En Händel, estas palabras se llenaban de contenido y de vivencias. Y cuando continuó leyendo Yo sé que mi Redentor vive… alégrate … ¡Aleluya!, comenzó a vibrar. .

Maravillosos sonidos le sobrevinieron. La chispa “de arriba” lo había encendido. Händel tomó la pluma y comenzó a escribir. Con increíble rapidez se fueron llenando de notas las páginas. .

A la mañana siguiente, su ayudante lo vio inclinado sobre su escritorio. Colocó la bandeja con el desayuno a su alcance y lo dejó solo. A mediodía el desayuno aun no había sido tocado. Händel escribía, escribía. De a ratos se levantaba de un salto y se echaba sobre el cembalo, caminaba de un lado a otro, gesticulaba con los brazos y cantaba a voz en cuello ¡Aleluya, aleluya! Su ayudante lo creyó loco cuando Händel le dijo que los portales del cielo se le habían abierto y Dios mismo estaba sobre él. .

Veinticuatro días trabajó Händel como enloquecido, casi sin comer ni descansar. Por fin cayó sobre su cama, agotado. Delante de él, la partitura completa de “El Mesías”. .

Händel personalmente llegó a dirigir 34 veces la presentación de “El Mesías”. El 6 de abril de 1759 fue la última vez que pudo presenciar su obra. Sufrió un ataque de debilidad y expresó el deseo de morir el día de Viernes Santo. .

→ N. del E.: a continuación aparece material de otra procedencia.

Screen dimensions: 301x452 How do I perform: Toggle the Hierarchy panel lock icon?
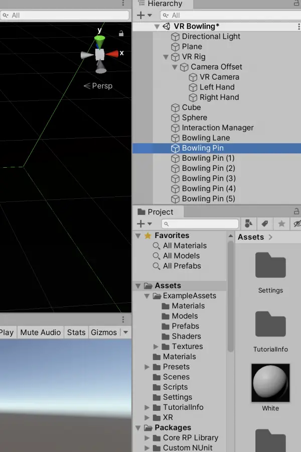(296, 3)
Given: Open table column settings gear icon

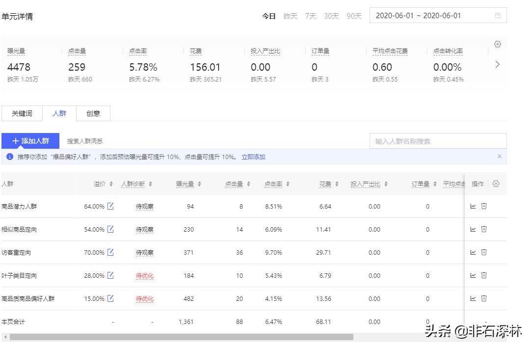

Dios le concedió este deseo y llamó al gran maestro el 14 de abril, Viernes Santo, de 1759. Händel pudo reunirse con Aquél a quien había exaltado tan majestuosamente con su música y quien había ganado toda la fe del maestro, de manera que éste pudo cantar con júbilo: Yo sé que mi Redentor vive! .

Job 19:25
“Pero yo sé que mi Redentor vive”

Salmos 62:5
“En Dios solamente reposa mi alma, porque de él viene mi esperanza. ”

Salmos 71:5
“Porque tú, Señor,eres mi esperanza, seguridad mía desde mi juventud.”